(a) Clinical supervision. Clinical supervision must be accomplished by an LPHA or a QMHP-CS as follows:
(1) by conducting a documented meeting with the staff member being supervised at least monthly; and
(2) for peer providers, by conducting an additional monthly documented observation of the peer provider providing mental health community services.
(b) Policies and procedures. The LMHA or MCO will develop and implement written policies and procedures for supervision of all applicable levels of staff members providing services to individuals.
(c) Licensed staff member supervision. All licensed staff members must be supervised in accordance with their practice act and applicable rules.
(d) QMHP-CS supervision. A QMHP-CS's designated clinical duties must be clinically supervised by:
(1) a QMHP-CS; or
(2) an LPHA if the QMHP-CS is clinically supervising the provision of mental health community services.
(e) CSSP supervision. A CSSP's designated clinical duties must be clinically supervised by a QMHP-CS. The CSSP must have access to clinical consultation with an LPHA when necessary.
(f) Family partner supervision. A family partner is supervised by the mental health children's director, clinic director, case management supervisor, or wraparound supervisor.
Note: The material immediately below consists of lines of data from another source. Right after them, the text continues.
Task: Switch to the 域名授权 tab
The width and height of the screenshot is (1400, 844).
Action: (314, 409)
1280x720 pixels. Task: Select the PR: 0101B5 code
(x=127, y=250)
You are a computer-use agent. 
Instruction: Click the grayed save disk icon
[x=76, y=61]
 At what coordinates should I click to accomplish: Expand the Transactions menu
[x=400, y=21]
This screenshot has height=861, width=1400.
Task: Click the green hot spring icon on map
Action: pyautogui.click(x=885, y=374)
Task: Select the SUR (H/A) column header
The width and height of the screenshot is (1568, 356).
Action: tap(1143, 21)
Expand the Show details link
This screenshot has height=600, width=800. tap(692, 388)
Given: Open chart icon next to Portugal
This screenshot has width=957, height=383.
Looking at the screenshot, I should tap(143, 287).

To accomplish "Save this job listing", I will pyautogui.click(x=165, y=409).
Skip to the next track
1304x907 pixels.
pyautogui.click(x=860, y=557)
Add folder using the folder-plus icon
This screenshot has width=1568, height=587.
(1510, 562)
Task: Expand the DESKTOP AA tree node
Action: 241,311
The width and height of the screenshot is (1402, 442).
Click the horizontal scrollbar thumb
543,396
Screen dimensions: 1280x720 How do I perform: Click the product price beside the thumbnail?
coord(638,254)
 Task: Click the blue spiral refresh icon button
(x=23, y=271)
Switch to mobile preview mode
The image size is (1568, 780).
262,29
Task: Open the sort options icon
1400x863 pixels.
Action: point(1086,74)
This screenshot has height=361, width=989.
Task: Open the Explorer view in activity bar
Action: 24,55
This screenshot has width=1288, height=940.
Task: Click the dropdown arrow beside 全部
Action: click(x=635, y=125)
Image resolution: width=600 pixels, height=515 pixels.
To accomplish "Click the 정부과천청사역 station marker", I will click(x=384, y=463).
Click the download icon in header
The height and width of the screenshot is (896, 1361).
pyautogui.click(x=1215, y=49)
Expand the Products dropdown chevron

(g) Peer provider supervision. A peer provider's designated clinical duties must be clinically supervised by an LPHA.
(h) Peer review. The LMHA, MCO, and provider must implement a peer review process for licensed staff members that:
(1) promotes sound clinical practice;
(2) promotes professional growth; and
(3) complies with applicable state laws (e.g., Medical Practice Act, Nursing Practice Act, Vocational Nurse Act) and rules.
(i) Documentation. All clinical supervision must be documented.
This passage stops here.